Surf Air Europe Phenom 300
Surf Air began operations in Europe early last year with an Embraer Phenom 300 operated by Flairjet, but was more recently using Citation Mustangs flown by Globe Air before it ceased operations in the region in late November. (Photo: Surf Air Europe)

Surf Air Pulls Out of Europe

Operator pulls out of Europe after only 18 months as it focuses on U.S. growth.

Santa Monica, California–based Surf Air has closed its European operation, which was flying Cessna Citation Mustangs under Globe Air’s Air Operator's Certificate (AOC), with scheduled services from London City Airport. Surf Air’s core model is an all-you-can-fly membership with access to scheduled "semi-private” flights.
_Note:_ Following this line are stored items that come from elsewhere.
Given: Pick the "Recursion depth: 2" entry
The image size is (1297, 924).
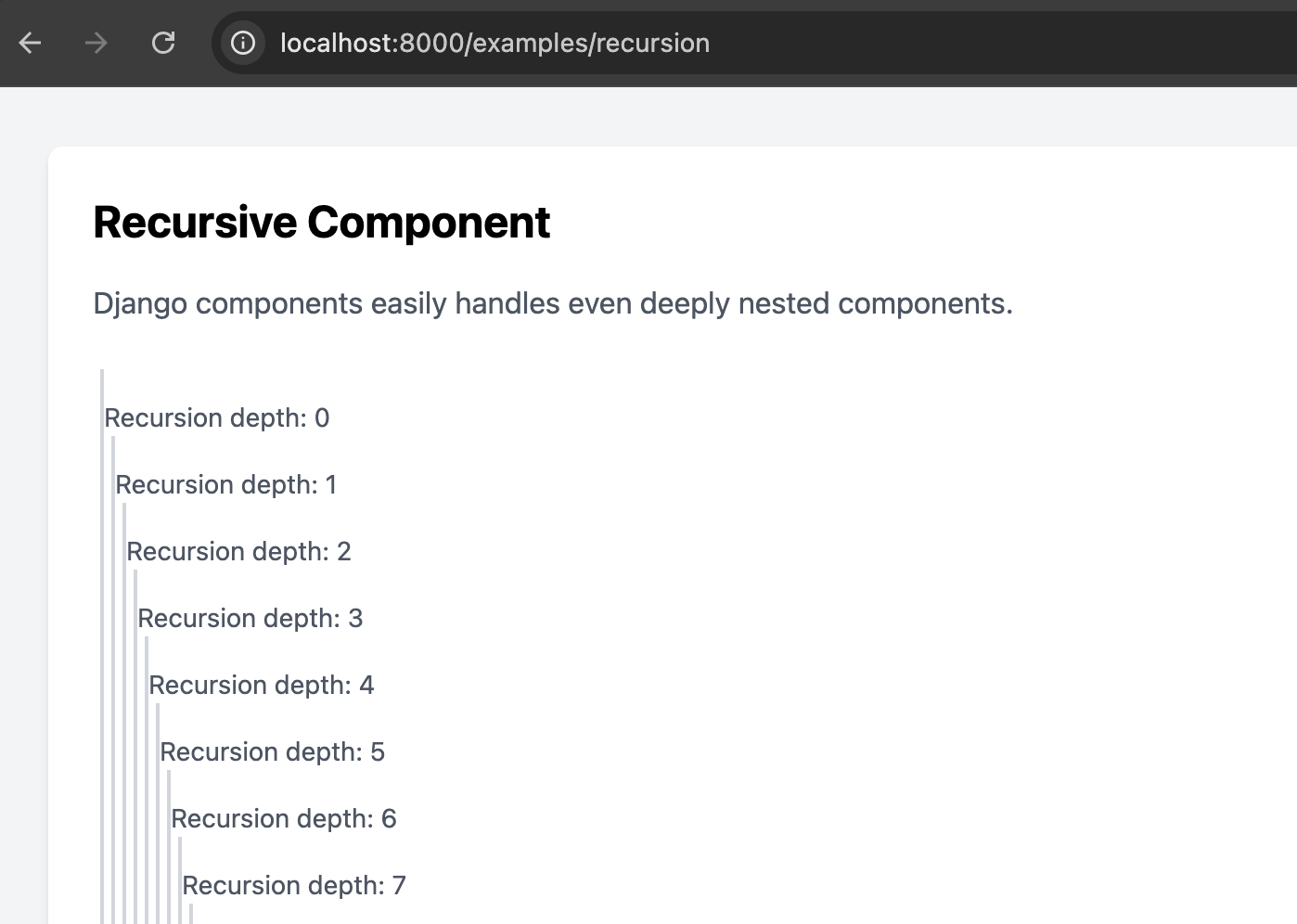Looking at the screenshot, I should click(238, 552).
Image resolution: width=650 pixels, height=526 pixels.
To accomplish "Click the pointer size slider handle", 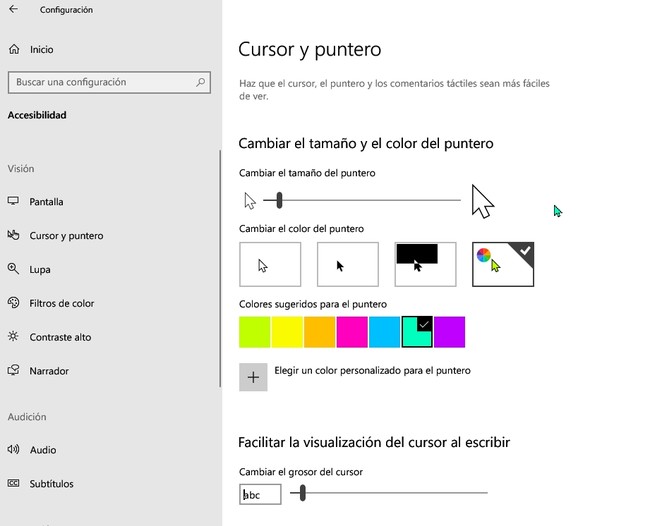I will pos(279,201).
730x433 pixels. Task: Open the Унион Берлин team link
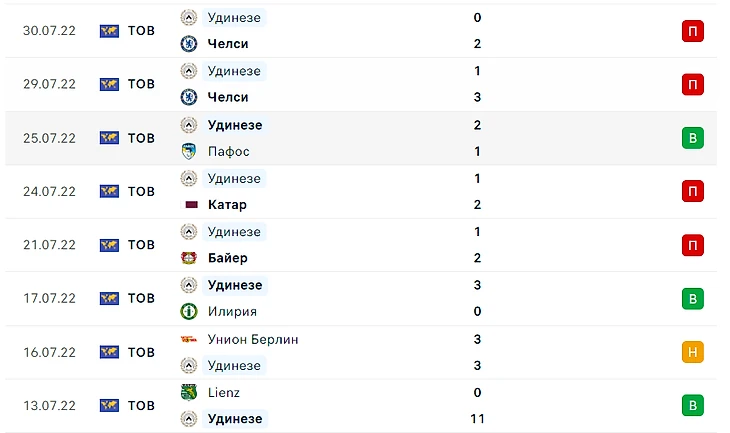click(x=252, y=339)

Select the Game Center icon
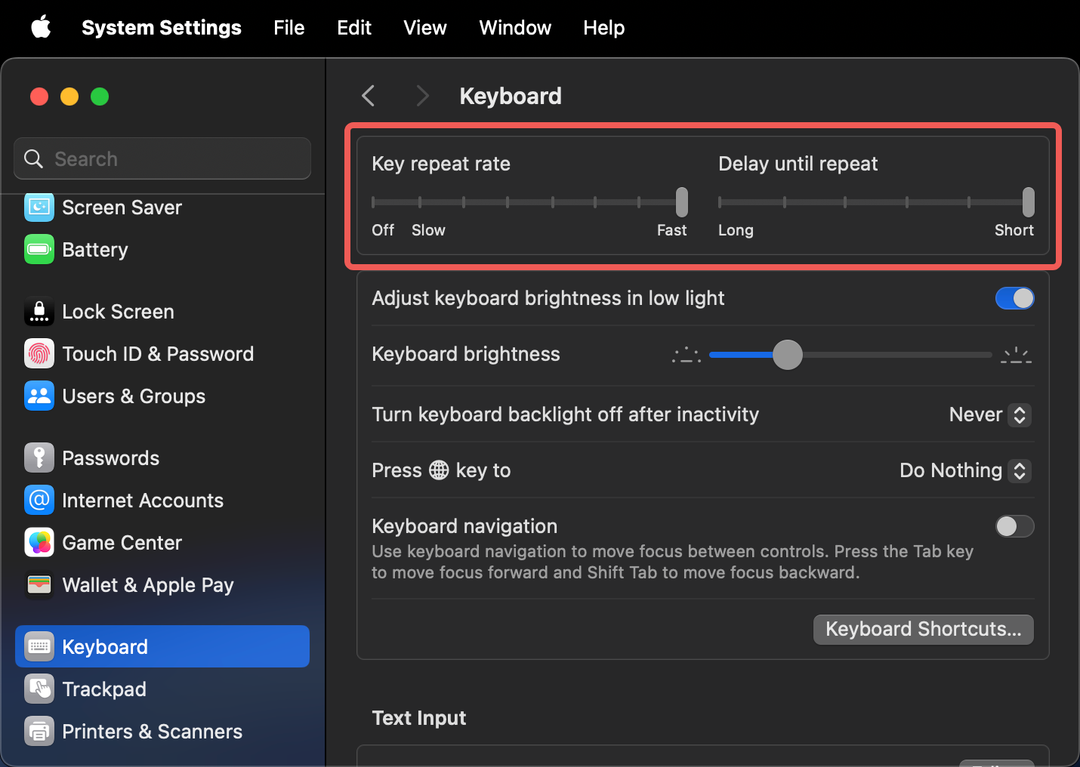pyautogui.click(x=39, y=543)
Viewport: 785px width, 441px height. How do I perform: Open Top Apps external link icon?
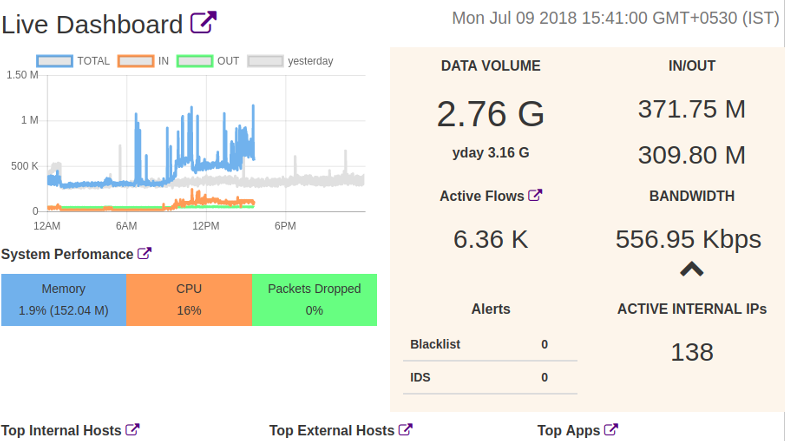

“We shut down the European company last week and have decided to focus on our core markets in the U.S.,” Surf Air chairman and CEO Sudhin Shahani told Doug Gollan of Private Jet Card Comparisons. Surf Air Europe commenced operations in early 2017 from London Luton Airport using a single Embraer Phenom 300, which was operated by FlairJet. Its first routes were to Cannes in France and the Spanish island of Ibiza in the summer. It subsequently added a Zurich, Switzerland connection and wanted to add cities such as Amsterdam, Holland; Brussels, Belgium; and Geneva.

Before starting flights to Zurich, Surf Air moved its European base to London City Airport, citing member demand for the decision. The company talked about adding more aircraft, such as Pilatus PC-12NGs, which have formed the core of its U.S. West Coast operation.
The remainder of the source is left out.